There is another kind of brokenness, however, which is damaging to the soul. This is when a person’s spirit and motivation has been broken. These people feel no reason to get up in the morning. They suffer from a mysterious fatigue and generally mild depression. They become physically sick easily and find faults in others and all the negatives about life are easy to locate. They have an abundance of reasons why they shouldn’t bother attempting anything. Life appears hopeless to these people.

Proverbs speaks of this condition in different contexts;

Prov 15:13 A merry heart makes a cheerful countenance, But by sorrow of the heart the spirit is broken.

Prov 17:22 A merry heart does good, like medicine, But a broken spirit dries the bones.

Prov 18:14 The spirit of a man will sustain him in sickness, But who can bear a broken spirit?

These proverbs are saying that even if a person is sick, when their spirit is strong and healthy, they will be able to cope and keep going. But when a person is damaged in their spirit, even the slightest of physical troubles, sickness or otherwise crushes them.
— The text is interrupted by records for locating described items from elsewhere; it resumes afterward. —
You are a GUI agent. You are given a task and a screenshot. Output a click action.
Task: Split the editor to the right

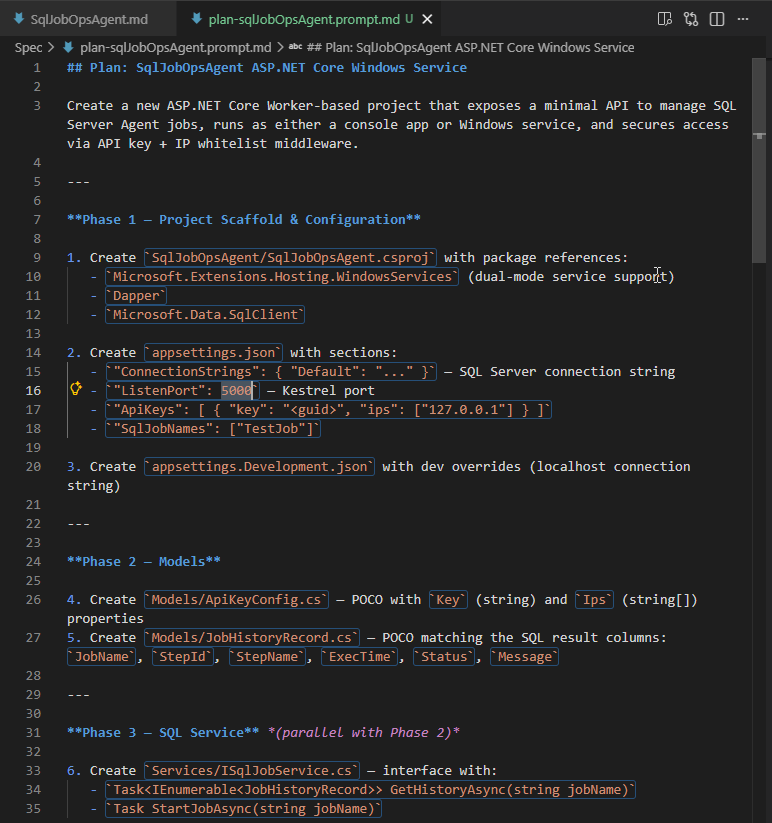[x=717, y=19]
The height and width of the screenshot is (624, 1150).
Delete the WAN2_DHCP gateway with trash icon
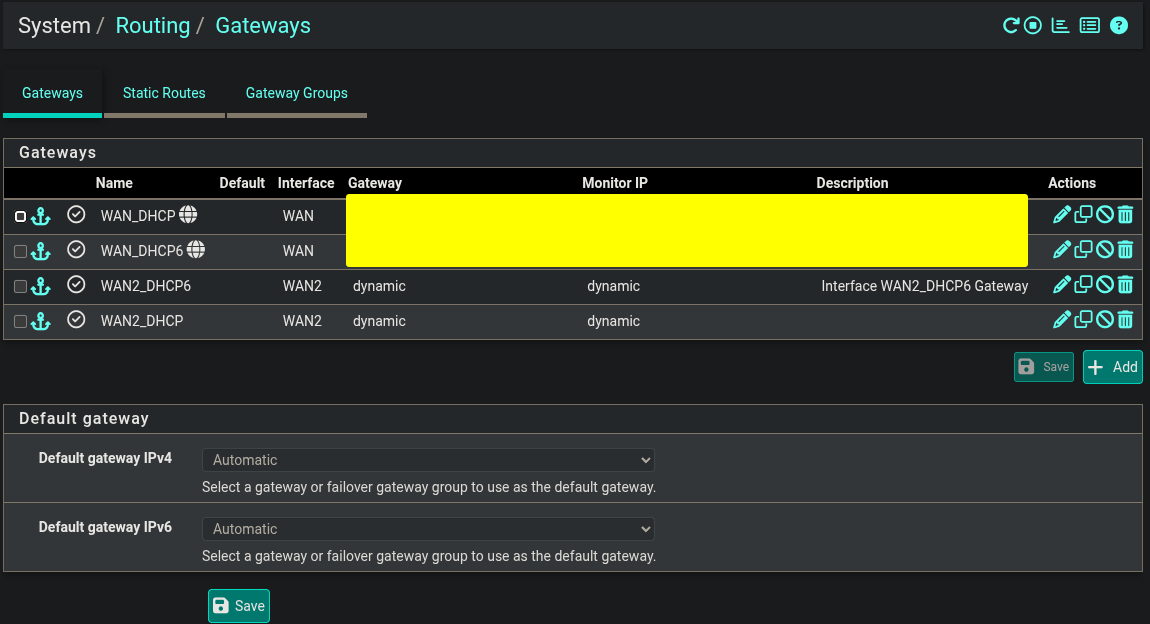[1125, 320]
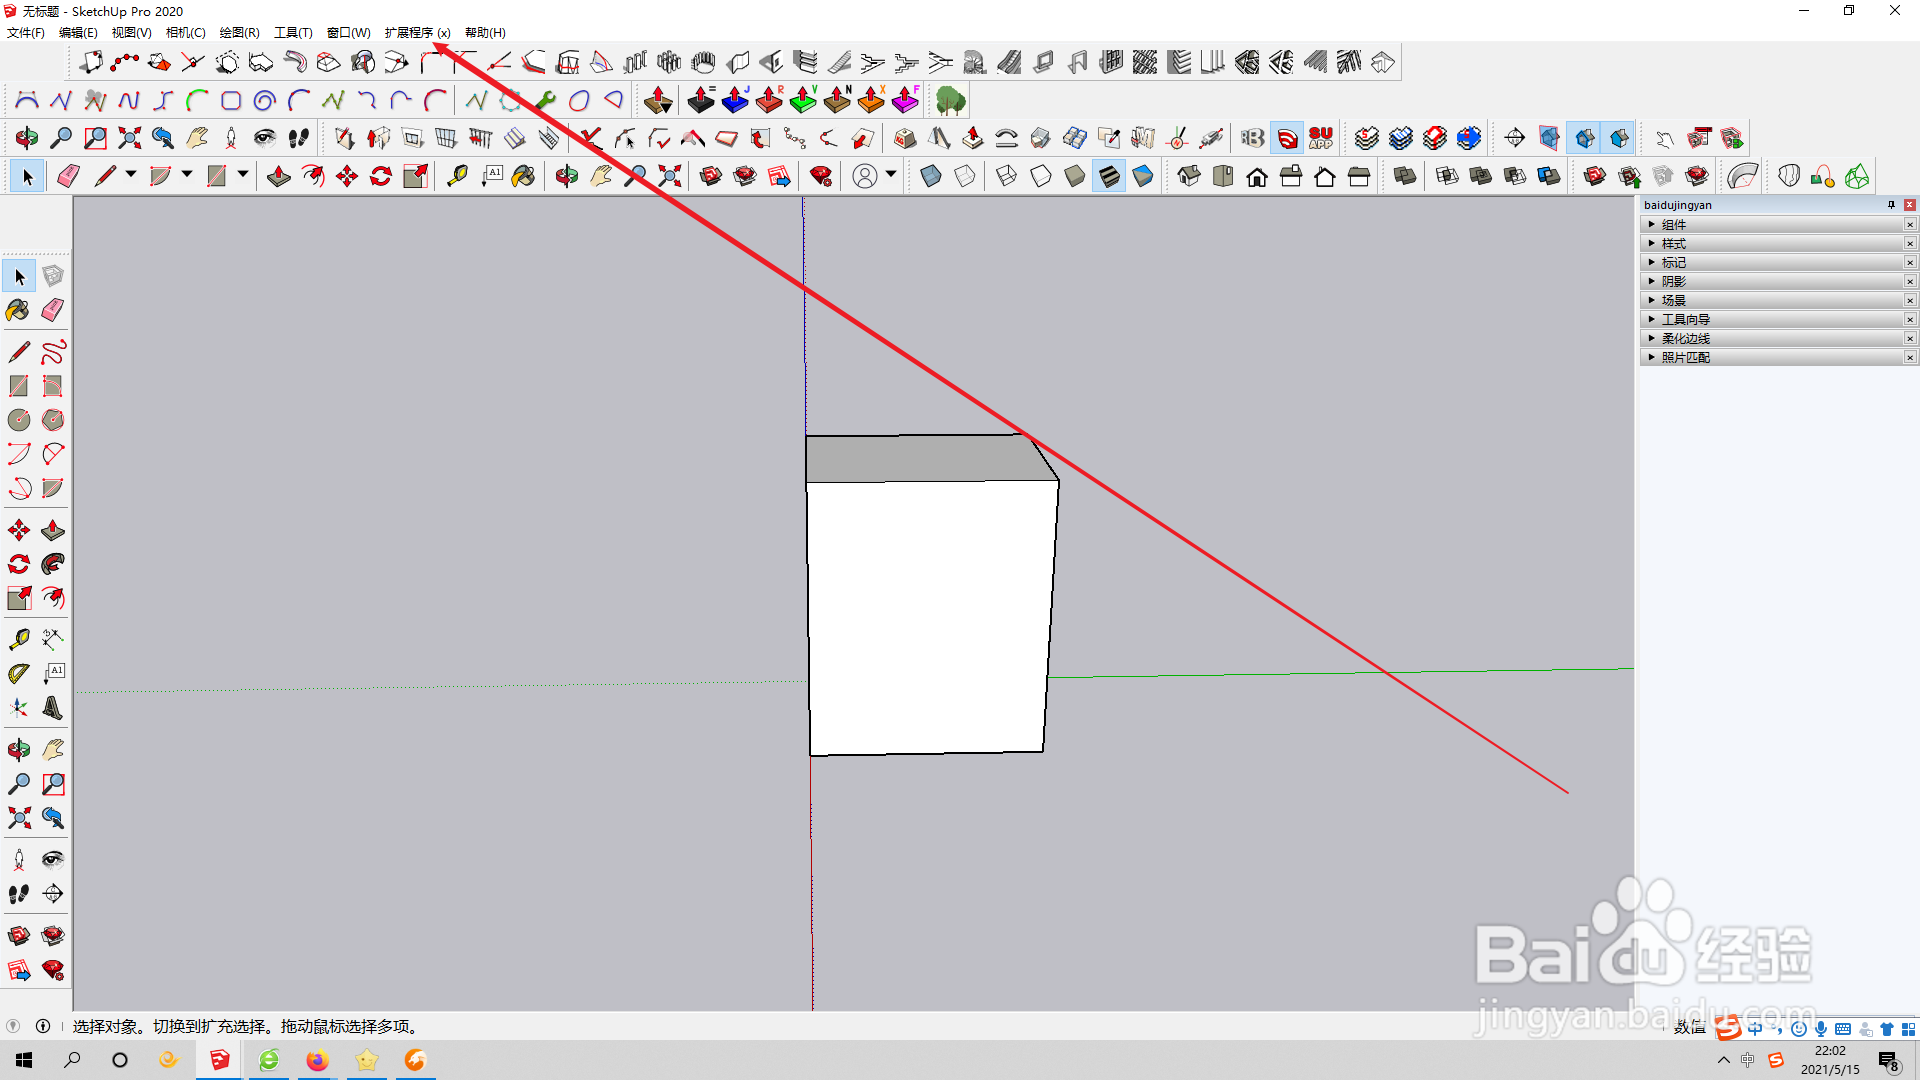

When our spirit is broken, and that damage begins to affect our lives in ways beyond our control, we find ourselves owners of attitudes we wish we didn’t have. A damaged spirit becomes impatient and angry. We talk of someone who is ‘short of spirit’. This is a person with an unresolved sickness in their soul.

The parallels between physical sickness and spiritual sickness are very close, and that the healing processes employed for physical problems are similar in concept to those that bring healing to a person’s spirit.

Fortunately, when a bone has been broken, it will heal, however, it requires nutrients and conditions for it to heal properly.

A person who is in need of restoration in their spirit should be surrounded by strong supportive people (like a cast on a broken bone) who will help them carry out the normal responsibilities of life. They should also enter a time of confinement, (like hospitalisation). This involves a greater set of disciplines that need to be activated while they rest and heal.The discipline of prayer and Bible reading, restraint from things that are questionable in their Christian life. This environment speeds the restoration of a broken spirit.